On Memorial Day we honor all Americans who have died in wars. But we tend to remember, and honor, some more than others. I'd like to remind you of some of the others.
We have no records of the ancient battles that took place among the true natives of what is now the United States of America. There are some records of some of the age-of-heroes battles of Mexico and South America, but most have been lost or destroyed.
I would like to honor the almost forgotten heroes who, around 1000 A.D., died in a battle against the first know European would-be settlers, the Norse, led by Leif Ericson, even though that most likely took place somewhere in Canada.

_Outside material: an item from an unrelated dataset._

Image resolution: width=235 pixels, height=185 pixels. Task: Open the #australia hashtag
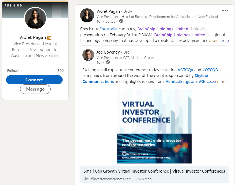coord(108,29)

There is the Calusa brave who shot the arrow who killed the Spanish pirate Juan Ponce de Leon in Florida in 1521. No one in their right mind would want to be conquered and ruled by the Spanish. The native tribes were in their right minds. As I recall they also managed to nearly wipe out a large military expedition by Hernando De Soto in 1542. Here's to any warriors who died defending America in that contest. Sadly, the Spanish eventually got a foothold in St. Augustine, Florida, in 1565.
I just was reading a section in A History of Christian Missions by Stephen Neill in which he derided native Americans, before they were Christianized, as being too violent. I think they were not violent enough. If they had fought among themselves more, earlier, they might have had weapons and tactics (military and political) capable of keeping the Brits out. The Brits are synonymous with global terror. From a slow start on their own backward, pestilential island in 1600 they ended up conquering and enslaving about half the world by 1900. When the Brits first arrived in what are now called Virginia (in 1606, after the failure of 1584) and Massachusetts (in 1620), unfortunately the local native American peoples were led by weak or peace-loving chiefs. Once established, the Brits would never be dislodged. Here's to the Indian warriors who died trying in that early era.
The battles came frequently and furiously after that. One of the most important events to remember is King Philip's war of 1675-1676. The tribes of New England, unfortunately not fully united under their chief Philip, came reasonably close to driving out the British settlers. Instead the Indians themselves were defeated, massacred, and the remnant confined. On Memorial Day it is a good thing to remember the Indian warriors of 1676, because they were brave and in the right, yet lost anyway.
A lot of Indian warriors died defending their people, land, and way of life between 1676 and the defeat of the western tribes in the late 1800s. Here's to their collective memory.
The last brave American Indian warriors, so to speak, that we should remember on Memorial Day were actually in the Indies for which American Indians were misnamed. They were the people of the Philippine Islands who had finally defeated the Spanish and proclaimed their independence in 1898. Meanwhile the U.S. infamously declared war on Spain with no just cause, only the desire to seize Spanish colonies. The Spanish, who pretended to own the Philippines despite their defeat by the natives, "sold" the islands to the U.S. when the peace treaty was signed. In fact grabbing the Philippines and their sugar plantations had been a central reason that the U.S. had declared war.
The mopping up operations that made the Philippines a slave colony of the U.S. involved killing some 500,000 to 2,000,000 Filipinos, depending on whose count you use. On Memorial Day we don't need to remember them all. Only the soldiers.